Although Taubman has a strong tendency to want to discredit Khrushchev and underestimate his competence, partly because Khrushchev himself was rather insecure about himself, he does manage (perhaps against his intent) to make Khrushchev sympathetic and understandable to the reader. Taubman also involves the various other leaders of the USSR, the intelligentsia, officials etc. with whom Khrushchev interacted often into the story, which gives a bare amount of context for his decisions and policies and how they were received, although there could have been much more on this. Because of this, and the large amount of useful information contained in this vast biography, "Khrushchev: The Man and His Era" cannot be considered a failure. But Taubman's editorializing plus his psychologizing, individualist interpretation of historical events make it certainly not worth awarding prizes to either.
He's off Stalin's Christmas card list!
When I was growing up in the late 50s/early 60s Khrushchev was the West's bogey man. I remember my father being distinctly anxious at the time of the Cuban missile crisis; I only wish he had lived to read this book and all the astonishing details of our man's most famous piece of blunder and bluster.

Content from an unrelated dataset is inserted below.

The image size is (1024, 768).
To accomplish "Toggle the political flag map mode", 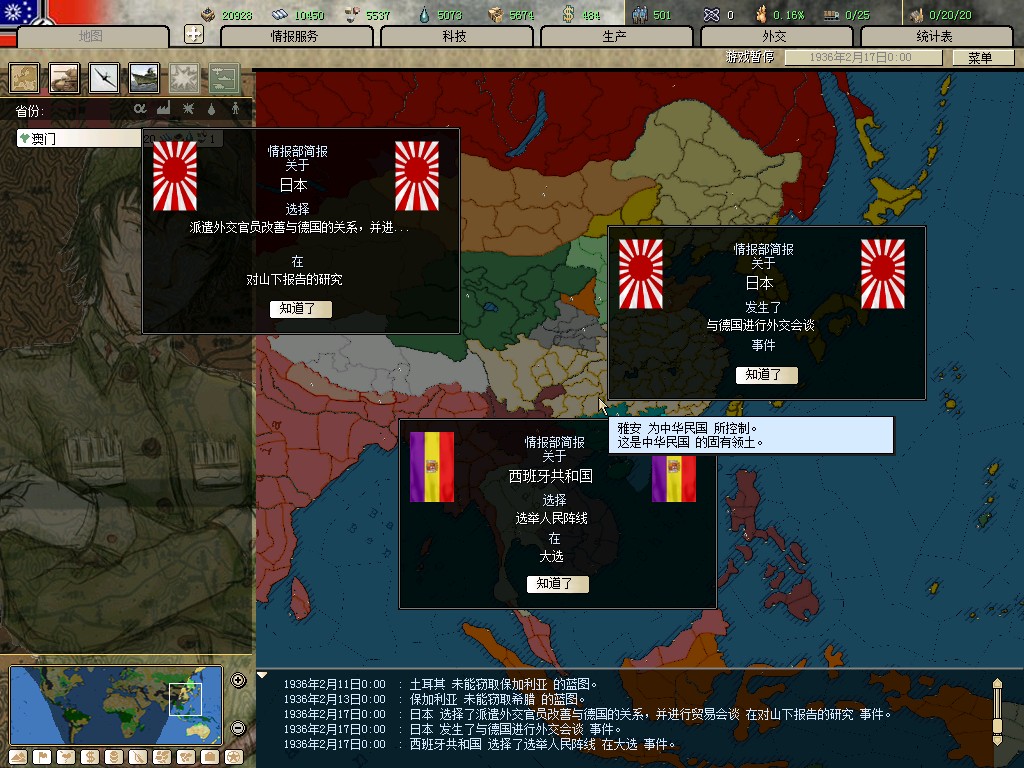I will tap(42, 757).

I am no expert on Soviet history and this is a big, thick tome, but I found it absorbing from the start. Had it been even longer I wouldn't have minded a bit. Hard to believe maybe, this is a real page turner. Taubman knows his subject alright, and proceeds to tell the story in a gripping, lucid, moving and often funny way. He doesn't shy away from the horrific contradictions in Khrushchev's character either, yet still weighs in with a gloriously rounded portrait.
You will think I exaggerate when I describe this as a racy read, but if you have the slightest interest in the Soviet Union please give it a try. It is thoroughly well researched, like all good history, yet wonderfully accessible. My only complaints: a couple of maps wouldn't have gone amiss; and, a dramatis personae would be useful in keeping a track of who's who. These are minor gripes, mind you. All in all, this is a brilliant, model biography.